Bottom line: We expect the turmoil related to Evergrande to get worse before it gets better. But we believe the Chinese government will eventually intervene as the alternative could be a financial crisis with very severe effects on the Chinese economy and the Chinese people. The government needs to strike a balance between on the one hand show that irresponsible behaviour has a price and reduce moral hazard issues in the credit market and on the other hand not allow a financial crisis to unfold. The Chinese mini-crisis adds another headwind to Chinese growth this autumn.

Background

The Chinese property sector is around 25% of Chinese GDP if both directs effects from construction as well as indirect effects from upstream and downstream industries included. The developer market is highly fragmented with many players. Evergrande is the second largest developer but only has a total market share of 4%.

Some developers, including Evergrande, have very high debt levels after many years of expansion and some of the companies used very creative financing tools as supplement to normal debt and bank loans. Most of the debt is domestic but offshore bonds have also been issued. Evergrande has debt worth USD300 bn equivalent to 2% of Chinese GDP.

After many years of growing debt levels, China put fighting financial risks on top of their agenda five years ago. In 2020 they tightened rules for developers putting limits on the debt and increasing requirements on liquidity (the so-called “three red lines” regulation).

The new regulation has created challenges for the most leveraged developers. Evergrande is one of them. When the housing market cooled down significantly this year after policy tightening, Evergrande has faced a liquidity crisis. For more info on Evergrande see box below.

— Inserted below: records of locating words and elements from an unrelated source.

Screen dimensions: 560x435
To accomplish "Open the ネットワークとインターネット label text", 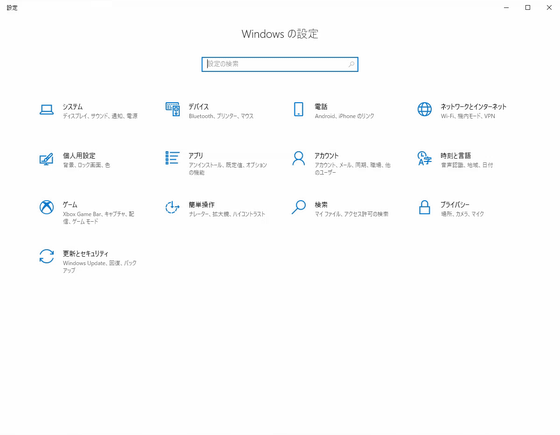I will 473,106.
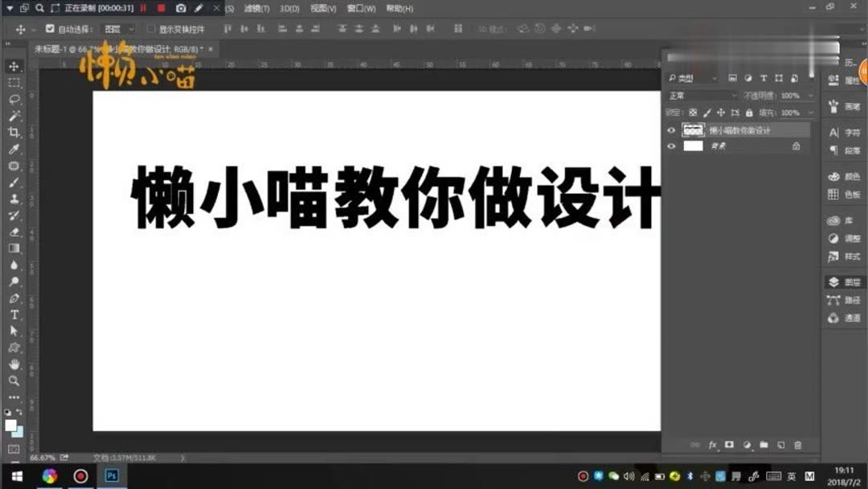
Task: Toggle 自动选择 checkbox in options bar
Action: 50,27
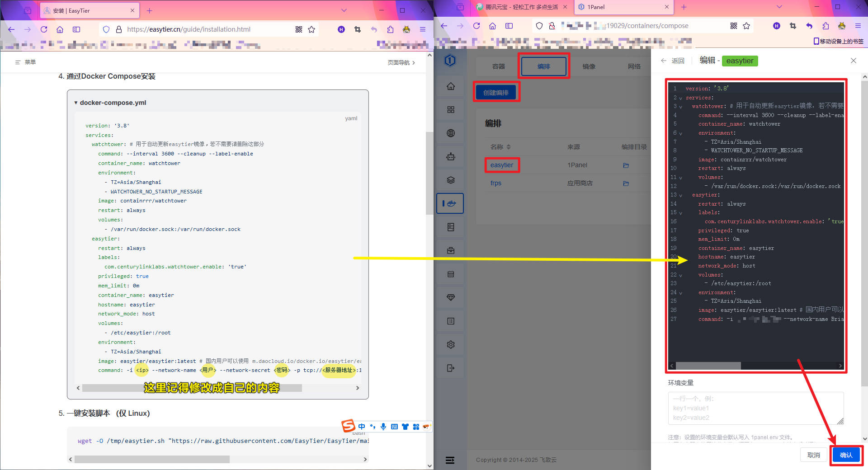Open the easytier compose folder icon
Viewport: 868px width, 470px height.
click(x=626, y=165)
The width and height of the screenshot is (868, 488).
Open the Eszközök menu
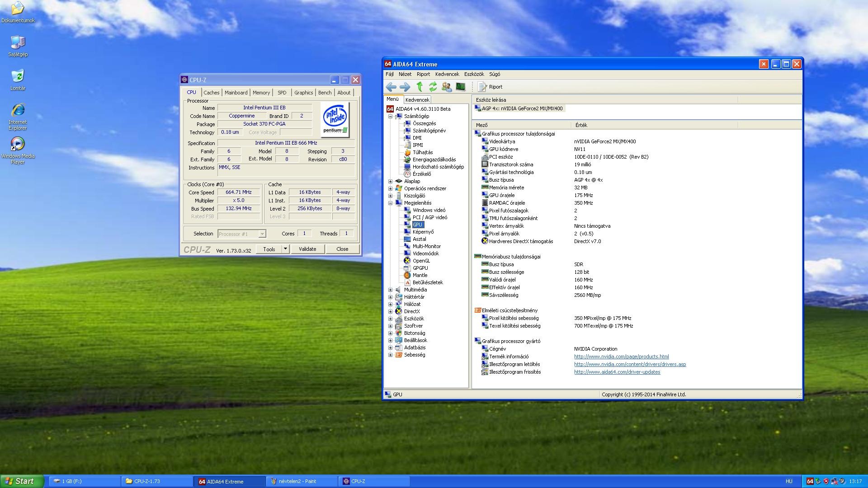[x=474, y=74]
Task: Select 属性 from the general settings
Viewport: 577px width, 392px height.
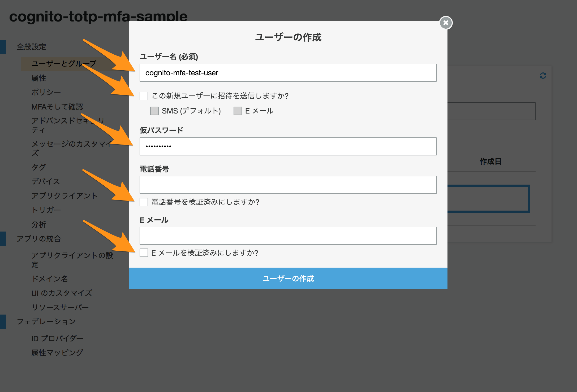Action: (39, 78)
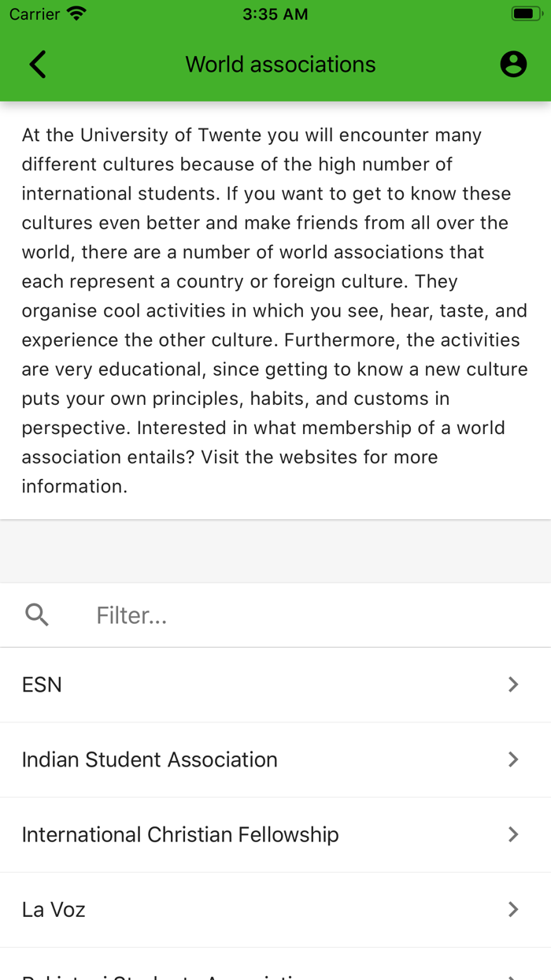
Task: Tap the World associations page title
Action: tap(280, 65)
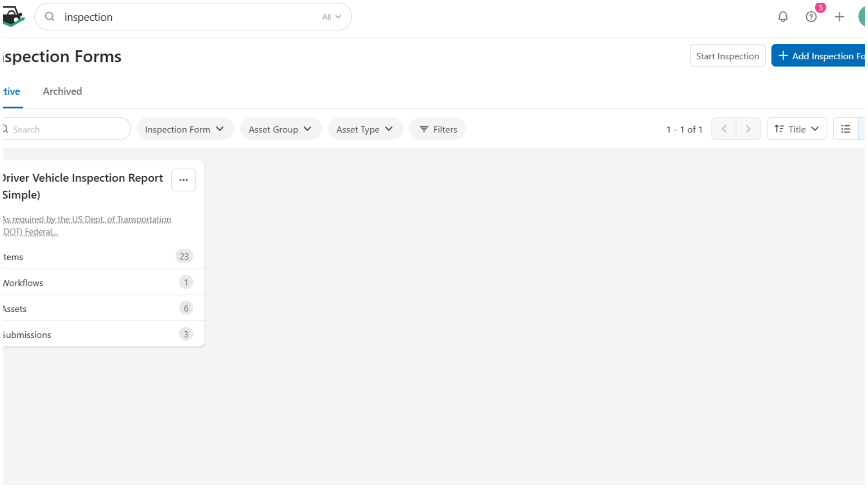This screenshot has width=868, height=488.
Task: Click the filter icon in toolbar
Action: (423, 129)
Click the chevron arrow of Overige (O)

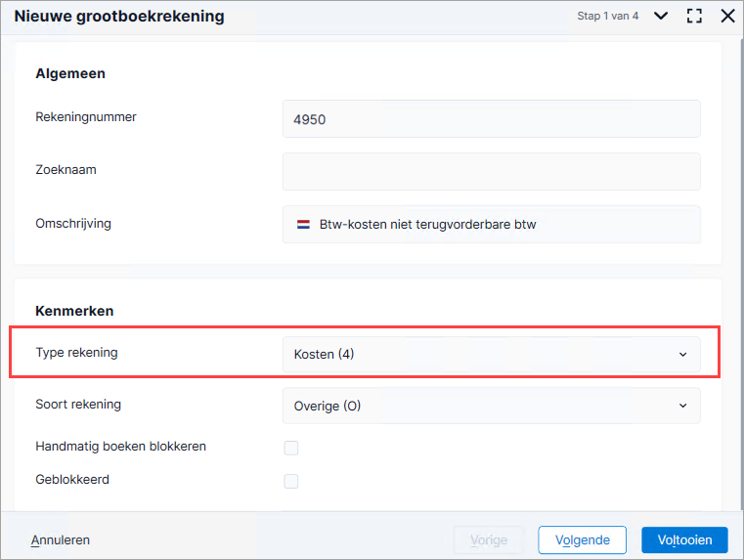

On top of bank loans and issuance of bonds some financing for developers are through Wealth Management Products sold directly to Chinese citizens. There is a rising risk that they will start redeeming their money when possible and thus cut off a funding channel. Losses on these products could also lead to widespread protests.

How bad are markets hit?

Chinese stock markets have taken a big hit with offshores equities trading close to lowest levels in six years. Developer stocks have declined significantly over the past week and high yield financing costs are the highest in a decade at 14%. We believe the domestic contagion has reached a point where intervention from Beijing is needed to stop the snowball that has started to roll.

Until this week contagion to global markets has been limited but in recent days global risk sentiment has been hit. S&P500 dropped 1.7% on Monday.